The Ballmer Institute began in 2022 with a $425 million donation from Connie and Steve Ballmer. Connie Ballmer is a University of Oregon graduate and Steve Balmer was the former CEO of Microsoft.

Child Behavioral Health Specialist Training
In an interview with Julia Silverman of The Oregonian, McLaughlin offered details on how child behavioral health specialists will be trained and ultimately licensed.

“Students will be trained in universal screenings and other types of strategies to equitably identify behavioral concerns, ideally when they first begin to emerge, when kids may be more amenable to brief, early interventions. Trainees might go on to participate in follow-up meetings with such students, one-on-one or in small groups.

“Undergraduates will also get to help lead classroom-wide lessons, in universal topics like how to manage stress, how to identify and understand big emotions and calibrate your response to them and how to relate to peers.

“In-school trainings will focus on identifying and intervening with students who may be in the early stages of struggles with anxiety, depression and anger – not severe enough to trigger alarm bells but significant enough that if left unaddressed, it could derail a student and by extension, their classmates, friends and family.”

McLaughlin said the institute’s faculty will be informed by  integrating into local schools. “They will be learning about the existing behavioral health services and sorting out how we can be most effective in expanding access to behavioral health services within each of the schools, So before we bring students into these settings, we’re bringing our clinical faculty experts into these settings to learn and listen to feedback from the school.”

McLaughlin added, “Our goal is that before our first student graduates, we’ve established a licensure pathway.”

Training for Teachers
The Ballmer Institute also offers a graduate-level certification for K-12 educators on child behavioral health. Educators from 15 Oregon school districts participated in the inaugural offering at no cost.

Courses focused on student self-regulation, trauma-informed teaching and maintaining healthy relationships, Adrian Calderon, a counselor at Lane Middle School in Southeast Portland, told The Oregonian. Studying with Ballmer’s faculty helped him learn not only how to help students regulate their behavior but how to better model his own reactions under stress, Calderon said.

“[Educators] need to understand, we are not saviors. We can’t save a student from poverty, from its concerns and preoccupations,” Calderon explained. “But we can show up and be human and not take things personally. I learned you can show your students that you can handle adversity by choosing not to react in the way that they are expecting you to.”

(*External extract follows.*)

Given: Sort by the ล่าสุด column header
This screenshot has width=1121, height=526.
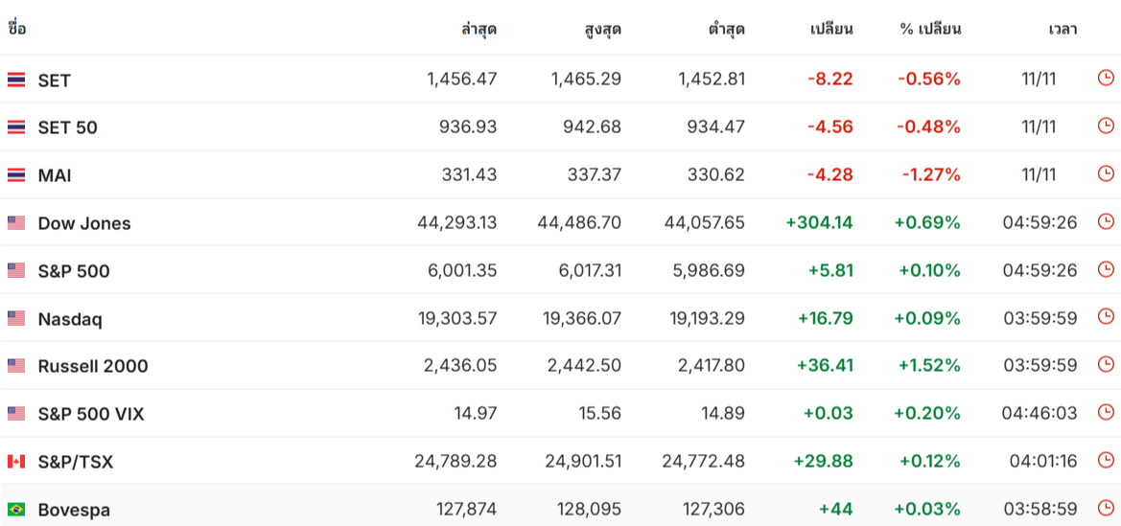Looking at the screenshot, I should tap(479, 30).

“If we want to be a national model, we will have
to demonstrate that what we are doing is effective.”

Potential Model Program
McLaughlin expresses hope the institute’s undergraduate model will spark a national trend for similar college majors, She also hopes interventions by newly minted child behavioral specialists will make a meaningful difference for partner school districts.

“Our hope is that our graduates will have job opportunities not just in Oregon, but anywhere in the country,” McLaughlin said. “If we want to be a national model, we will have to demonstrate that what we are doing is effective. With every interaction our students and clinical faculty have with kids in the community, we will be collecting data to understand how interventions that we’re delivering are improving behavioral health outcomes.”

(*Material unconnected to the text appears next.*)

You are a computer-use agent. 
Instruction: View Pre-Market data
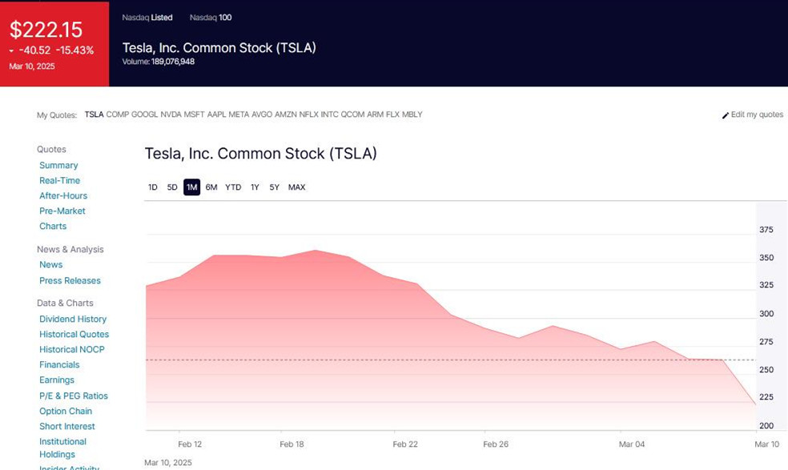(x=62, y=211)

Bloomberg opinion columnist Lisa Jarvis said, “So the model is sound, but the experiment in Oregon still has plenty to prove. McLaughlin will need to produce robust data that her students are having a positive impact on children, and that evidence shouldn’t take long to college as the first cohort heads into classrooms next fall.”

That data will come directly from children, parents, school officials and pediatricians who interact with Balmer Institute students using an iPad to provide feedback enabling quick assessments of satisfaction and evidence of improved child mental health.